Też uwierzyliście w brexitową szopkę...?
Ale jak to dlaczego? Przecież Brytyjczycy uczestniczą dziś w "święcie demokracji"... Bo wbrew rozpętanej histerii w &...
Ale jak to - dlaczego? Przecież Brytyjczycy uczestniczą dziś w "święcie demokracji"...
Bo wbrew rozpętanej histerii w "wiodących mediach na na całym świecie"... i w jego okolicach tyż ;-) - dzisiaj nic istotnego się nie wydarzy na Wyspach Brytyjskich.

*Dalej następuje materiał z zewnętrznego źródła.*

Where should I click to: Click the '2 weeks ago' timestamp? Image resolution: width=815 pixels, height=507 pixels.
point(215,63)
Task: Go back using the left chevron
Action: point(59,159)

Miliony ludzi pójdą dziś głosować - i te głosy o niczym ważnym nie zadecydują...
Gdyż wynik tego referendum - ani "tak", ani "nie", ani nawet "nie wiem" - o niczym nie rozstrzyga - mimo, że usilnie próbuje się u nas wywołać takie wrażenie.
A skoro rotszyldowskie media - jak zawsze dezinformując "głupie bydło" - usiłują nam "wcisnąć" oczywistą nieprawdę - to o co tak naprawdę w tym referendum może chodzić?
To dzisiejsze głosowanie stanowi, moim zdaniem, jedynie zasłonę dymną dla decyzji już podjętych, będąc prostą kontynuacją już uruchomionych procesów.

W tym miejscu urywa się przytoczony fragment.